The Government’s rationale behind this new relief is to ensure that important business decisions on corporate restructuring and reinvestment are made for commercial, rather than tax reasons. It is an important component of the Government’s drive to encourage enterprise across the economy, the genesis of which lies in the perceived failure of the UK to nurture the levels of entrepreneurship seen in the US economy. This desire to foster entrepreneurship has also resulted in a cut in capital gains tax to 20% for business assets held for more than one year and 10% for business assets held for two effective from next April.

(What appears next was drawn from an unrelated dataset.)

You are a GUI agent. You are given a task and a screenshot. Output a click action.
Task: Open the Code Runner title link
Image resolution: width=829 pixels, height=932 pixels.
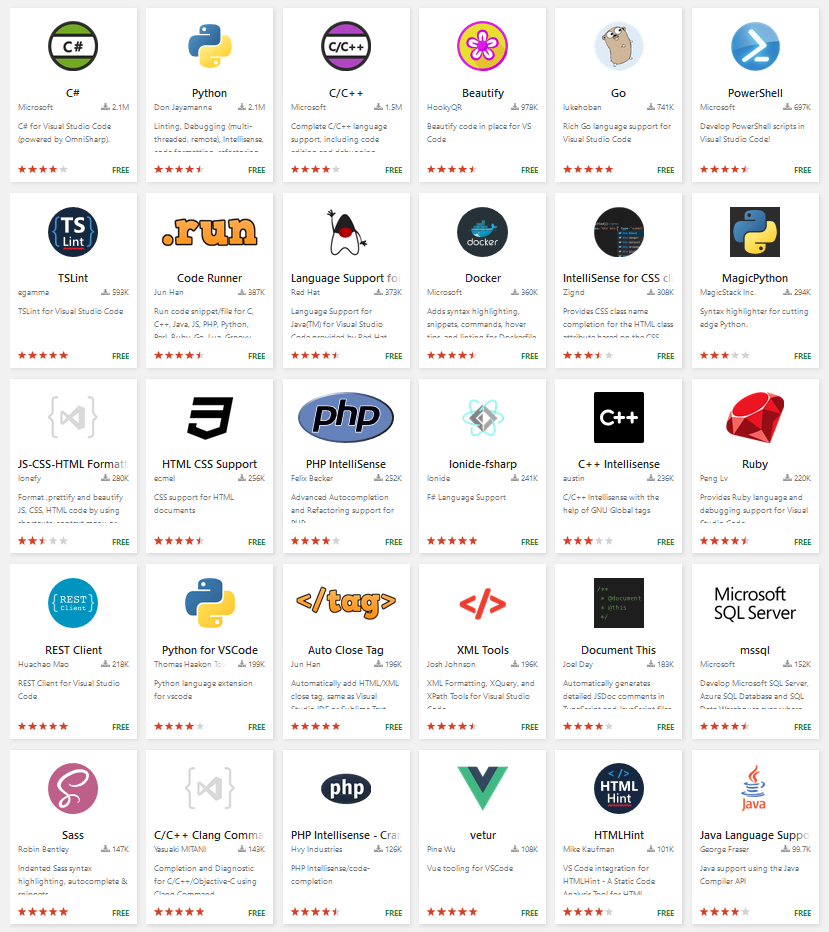click(x=209, y=278)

Research and development credit incentive for large companies:

Particularly well received was Mr Brown’s announcement that a new research and development incentive for large companies would be introduced in the 2002 Finance Bill. This follows on from the introduction of a tax credit for small companies in the 2000 Budget, and is intended by the Government to help UK firms "harness innovation to raise productivity and build commercial success".

The Government appears to have garnered some degree of approval in the manner in which it has carried forward its proposed R&D incentive for large companies. When the proposals were first announced in March this year, the resultant consultation paper Increasing Innovation set out a choice between a volume credit or an incremental credit. Respondents were strongly in favour of a volume-based approach that rewards all qualifying R&D expenditure as opposed to the incremental credit that rewards only increases in expenditure. The Government’s subsequent willingness to adopt the former approach in the Pre-Budget Report has found favour with many including representatives of the big five accountancy firms, trade unions, industrial groups and management organisations such as the CBI.

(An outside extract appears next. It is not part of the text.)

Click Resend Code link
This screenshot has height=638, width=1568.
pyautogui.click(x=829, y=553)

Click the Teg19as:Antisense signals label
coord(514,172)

Enterprise Management Incentives:

The Finance Act 2000 introduced Enterprise Management Incentives (EMIs) which were designed to help smaller, higher risk companies by giving their managers tax breaks on share options. The Finance Act 2001 took matters further by removing the limit on the number of employees who could qualify for EMIs. The Chancellor now wants to build on the success of the scheme (Government figures indicate that over 1,600 companies have granted more than 13,000 awards to recruit and retain high calibre employees), and a Statutory Instrument doubling the gross asset qualifying limit for EMIs from £15m to £30m is to be laid immediately before Parliament and is intended to take effect from 1st January 2002.

Small Business Measures:

As part of his continued campaign to assist small business develop and flourish, ("I want to cut tax bills and red tape"), the Chancellor announced that the 10% starting band of corporation tax would be increased from its current level of £10,000 as of 1st April 2001. The precise nature of the increase is not known at this time, but it has been confirmed that the provisions will not be extended to include close investment holding companies.

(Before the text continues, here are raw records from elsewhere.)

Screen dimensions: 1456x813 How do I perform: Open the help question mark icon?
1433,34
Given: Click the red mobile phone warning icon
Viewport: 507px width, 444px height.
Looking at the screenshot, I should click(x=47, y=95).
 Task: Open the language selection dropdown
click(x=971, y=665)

The Chancellor announced significant reforms to the VAT system aimed at encouraging and nurturing small businesses. An optional flat-rate scheme will be introduced in April 2002 under which more than 300,000 small business will be able to avoid having to account for VAT on each individual purchase and sale. It is estimated that this will cut compliance costs by approximately £1,000 per annum.

Mr Brown also confirmed that the Government was pressing ahead with reforms to the VAT penalties system to ensure that small businesses are first offered advice and support as opposed to an automatic penalty when they are late with payments.

Intellectual Property, Goodwill and other intangible assets:

The Pre-Budget Report also proposed that draft legislation for a new regime for providing tax relief to companies for the costs of intellectual property, goodwill and other intangible assets would take effect from 1st April 2002. This is a key component in the Government’s drive to modernise the business tax system and is designed to encourage business "to take advantage of new opportunities in the emerging knowledge-based economy."

The new regime applies to corporation tax only, in regard to gains and losses arising from disposals of and expenditure on the creation, acquisition, enhancement, preservation and maintenance of intangible assets. Companies will benefit from the regime where they acquire, after 1st April 2002, any intangible assets from unrelated parties and intangible assets already within the regime from related parties.

 

The content of this article is intended to provide a general guide to the subject matter. Specialist advice should be sought about your specific circumstances.